(TO DO)
Copy the listing below word for word, starting at its first line and ending at the line that contains "point(326,41)", with both of those lines included.

▶

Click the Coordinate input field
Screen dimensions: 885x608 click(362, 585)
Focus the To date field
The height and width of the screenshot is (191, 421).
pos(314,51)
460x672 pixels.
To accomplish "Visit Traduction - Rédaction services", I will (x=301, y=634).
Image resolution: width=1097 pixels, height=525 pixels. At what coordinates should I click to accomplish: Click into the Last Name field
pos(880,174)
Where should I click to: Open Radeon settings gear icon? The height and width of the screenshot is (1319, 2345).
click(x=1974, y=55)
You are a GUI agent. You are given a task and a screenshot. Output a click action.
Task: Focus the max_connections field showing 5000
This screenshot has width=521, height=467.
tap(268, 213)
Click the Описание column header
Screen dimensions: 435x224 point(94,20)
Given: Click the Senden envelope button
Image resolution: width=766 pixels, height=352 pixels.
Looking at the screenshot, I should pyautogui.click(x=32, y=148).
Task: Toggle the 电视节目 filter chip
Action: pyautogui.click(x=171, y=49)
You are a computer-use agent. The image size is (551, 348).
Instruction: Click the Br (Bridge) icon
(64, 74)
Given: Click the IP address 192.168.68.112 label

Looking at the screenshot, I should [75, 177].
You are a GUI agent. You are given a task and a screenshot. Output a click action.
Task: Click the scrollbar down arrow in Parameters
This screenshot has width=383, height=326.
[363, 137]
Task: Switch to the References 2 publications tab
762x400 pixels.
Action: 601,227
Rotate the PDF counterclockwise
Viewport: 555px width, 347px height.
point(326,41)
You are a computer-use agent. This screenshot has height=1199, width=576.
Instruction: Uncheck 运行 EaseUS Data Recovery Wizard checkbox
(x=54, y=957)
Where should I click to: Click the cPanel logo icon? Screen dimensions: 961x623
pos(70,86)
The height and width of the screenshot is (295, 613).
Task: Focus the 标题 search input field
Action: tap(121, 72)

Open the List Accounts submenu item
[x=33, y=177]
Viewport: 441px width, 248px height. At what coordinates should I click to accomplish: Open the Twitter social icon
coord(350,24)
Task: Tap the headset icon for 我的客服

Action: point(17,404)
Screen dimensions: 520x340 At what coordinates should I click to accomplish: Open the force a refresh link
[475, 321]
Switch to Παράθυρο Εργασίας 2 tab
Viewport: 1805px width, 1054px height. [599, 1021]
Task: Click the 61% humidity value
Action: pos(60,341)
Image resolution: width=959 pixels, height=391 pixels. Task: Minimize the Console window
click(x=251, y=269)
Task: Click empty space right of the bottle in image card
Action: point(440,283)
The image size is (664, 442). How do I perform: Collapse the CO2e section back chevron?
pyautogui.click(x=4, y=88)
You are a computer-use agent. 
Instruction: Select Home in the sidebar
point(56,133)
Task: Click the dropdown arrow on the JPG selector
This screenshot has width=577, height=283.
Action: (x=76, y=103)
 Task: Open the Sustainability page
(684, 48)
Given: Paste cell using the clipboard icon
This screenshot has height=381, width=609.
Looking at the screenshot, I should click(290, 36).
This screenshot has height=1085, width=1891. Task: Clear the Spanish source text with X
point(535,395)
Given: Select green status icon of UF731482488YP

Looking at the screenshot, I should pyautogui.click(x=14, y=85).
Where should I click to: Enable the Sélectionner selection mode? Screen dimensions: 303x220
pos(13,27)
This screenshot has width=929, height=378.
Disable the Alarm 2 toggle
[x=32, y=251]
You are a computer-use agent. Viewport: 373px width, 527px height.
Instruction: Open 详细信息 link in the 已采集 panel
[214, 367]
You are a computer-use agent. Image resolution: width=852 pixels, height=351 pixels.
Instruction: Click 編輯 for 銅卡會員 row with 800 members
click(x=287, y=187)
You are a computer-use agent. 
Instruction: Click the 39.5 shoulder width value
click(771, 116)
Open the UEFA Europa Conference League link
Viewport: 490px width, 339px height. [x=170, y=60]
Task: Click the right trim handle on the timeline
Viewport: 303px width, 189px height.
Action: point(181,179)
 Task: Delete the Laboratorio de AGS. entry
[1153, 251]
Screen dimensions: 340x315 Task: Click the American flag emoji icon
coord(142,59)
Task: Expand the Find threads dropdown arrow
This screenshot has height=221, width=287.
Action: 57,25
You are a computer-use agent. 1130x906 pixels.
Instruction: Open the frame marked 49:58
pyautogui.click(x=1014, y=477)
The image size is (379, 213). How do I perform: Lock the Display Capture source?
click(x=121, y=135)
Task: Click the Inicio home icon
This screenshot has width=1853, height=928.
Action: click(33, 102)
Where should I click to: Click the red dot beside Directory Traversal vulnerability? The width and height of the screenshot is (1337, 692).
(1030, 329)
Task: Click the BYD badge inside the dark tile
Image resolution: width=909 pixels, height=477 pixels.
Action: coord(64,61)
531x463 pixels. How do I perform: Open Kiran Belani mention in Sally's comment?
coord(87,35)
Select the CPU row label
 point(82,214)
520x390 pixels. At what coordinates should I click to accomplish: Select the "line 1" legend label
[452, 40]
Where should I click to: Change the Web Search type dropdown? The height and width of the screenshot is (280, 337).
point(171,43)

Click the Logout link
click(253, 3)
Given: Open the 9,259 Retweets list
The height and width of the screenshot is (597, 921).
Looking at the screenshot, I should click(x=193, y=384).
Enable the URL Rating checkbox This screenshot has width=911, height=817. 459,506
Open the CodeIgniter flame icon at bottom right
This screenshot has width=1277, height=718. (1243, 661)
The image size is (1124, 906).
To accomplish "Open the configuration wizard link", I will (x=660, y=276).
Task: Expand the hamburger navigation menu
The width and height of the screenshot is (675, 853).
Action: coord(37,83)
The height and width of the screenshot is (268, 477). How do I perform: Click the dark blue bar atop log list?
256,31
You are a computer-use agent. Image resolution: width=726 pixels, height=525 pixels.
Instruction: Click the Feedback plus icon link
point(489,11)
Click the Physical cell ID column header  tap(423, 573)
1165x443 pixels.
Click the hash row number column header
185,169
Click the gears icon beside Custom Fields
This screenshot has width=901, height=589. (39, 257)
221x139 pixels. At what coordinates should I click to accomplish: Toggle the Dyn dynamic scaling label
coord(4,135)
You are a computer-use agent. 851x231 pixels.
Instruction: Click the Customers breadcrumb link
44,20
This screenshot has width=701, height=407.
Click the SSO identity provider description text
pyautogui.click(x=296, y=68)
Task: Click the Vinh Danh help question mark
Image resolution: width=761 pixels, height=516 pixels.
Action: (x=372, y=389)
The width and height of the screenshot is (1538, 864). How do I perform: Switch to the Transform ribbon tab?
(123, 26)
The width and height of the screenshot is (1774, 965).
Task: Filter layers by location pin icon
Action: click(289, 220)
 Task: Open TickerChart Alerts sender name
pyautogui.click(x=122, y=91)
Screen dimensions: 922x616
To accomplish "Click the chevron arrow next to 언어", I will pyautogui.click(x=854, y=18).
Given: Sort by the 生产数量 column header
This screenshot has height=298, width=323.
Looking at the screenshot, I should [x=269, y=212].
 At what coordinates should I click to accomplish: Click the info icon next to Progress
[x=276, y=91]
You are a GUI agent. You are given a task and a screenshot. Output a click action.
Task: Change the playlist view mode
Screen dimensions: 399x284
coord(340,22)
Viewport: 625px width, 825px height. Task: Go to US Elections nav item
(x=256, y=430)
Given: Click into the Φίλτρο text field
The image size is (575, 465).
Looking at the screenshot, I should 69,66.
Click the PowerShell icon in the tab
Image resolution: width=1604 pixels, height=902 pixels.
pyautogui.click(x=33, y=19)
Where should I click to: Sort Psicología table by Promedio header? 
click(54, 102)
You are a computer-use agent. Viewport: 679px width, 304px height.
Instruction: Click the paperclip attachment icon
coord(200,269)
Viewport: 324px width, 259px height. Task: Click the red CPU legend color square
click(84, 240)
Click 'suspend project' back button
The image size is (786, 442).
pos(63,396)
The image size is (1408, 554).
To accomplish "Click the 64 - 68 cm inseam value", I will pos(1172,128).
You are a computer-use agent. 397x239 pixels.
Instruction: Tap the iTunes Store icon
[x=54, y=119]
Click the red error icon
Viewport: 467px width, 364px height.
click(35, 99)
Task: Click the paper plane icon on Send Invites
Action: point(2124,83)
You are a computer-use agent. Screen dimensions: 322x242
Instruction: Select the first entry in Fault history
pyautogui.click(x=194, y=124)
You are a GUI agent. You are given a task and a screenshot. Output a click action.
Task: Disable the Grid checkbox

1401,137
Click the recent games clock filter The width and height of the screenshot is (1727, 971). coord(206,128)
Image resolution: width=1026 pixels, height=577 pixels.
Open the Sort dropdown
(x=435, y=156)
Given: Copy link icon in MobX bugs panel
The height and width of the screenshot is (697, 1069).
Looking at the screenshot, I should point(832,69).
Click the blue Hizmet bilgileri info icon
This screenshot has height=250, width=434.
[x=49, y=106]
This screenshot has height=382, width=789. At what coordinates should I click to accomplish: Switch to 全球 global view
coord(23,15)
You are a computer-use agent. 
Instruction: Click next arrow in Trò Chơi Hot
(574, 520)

◀

(RESULT FOR THIS EXERCISE)
Click the Coordinate input field
Screen dimensions: 885x608 click(362, 585)
Focus the To date field
The height and width of the screenshot is (191, 421).
pos(314,51)
460x672 pixels.
To accomplish "Visit Traduction - Rédaction services", I will (x=301, y=634).
Image resolution: width=1097 pixels, height=525 pixels. At what coordinates should I click to accomplish: Click into the Last Name field
pos(880,174)
Where should I click to: Open Radeon settings gear icon? The height and width of the screenshot is (1319, 2345).
click(x=1974, y=55)
You are a GUI agent. You are given a task and a screenshot. Output a click action.
Task: Focus the max_connections field showing 5000
This screenshot has width=521, height=467.
tap(268, 213)
Click the Описание column header
Screen dimensions: 435x224 point(94,20)
Given: Click the Senden envelope button
Image resolution: width=766 pixels, height=352 pixels.
Looking at the screenshot, I should pyautogui.click(x=32, y=148).
Task: Toggle the 电视节目 filter chip
Action: pyautogui.click(x=171, y=49)
You are a computer-use agent. The image size is (551, 348).
Instruction: Click the Br (Bridge) icon
(64, 74)
Given: Click the IP address 192.168.68.112 label

Looking at the screenshot, I should [75, 177].
You are a GUI agent. You are given a task and a screenshot. Output a click action.
Task: Click the scrollbar down arrow in Parameters
This screenshot has width=383, height=326.
[363, 137]
Task: Switch to the References 2 publications tab
762x400 pixels.
Action: 601,227
Rotate the PDF counterclockwise
Viewport: 555px width, 347px height.
point(326,41)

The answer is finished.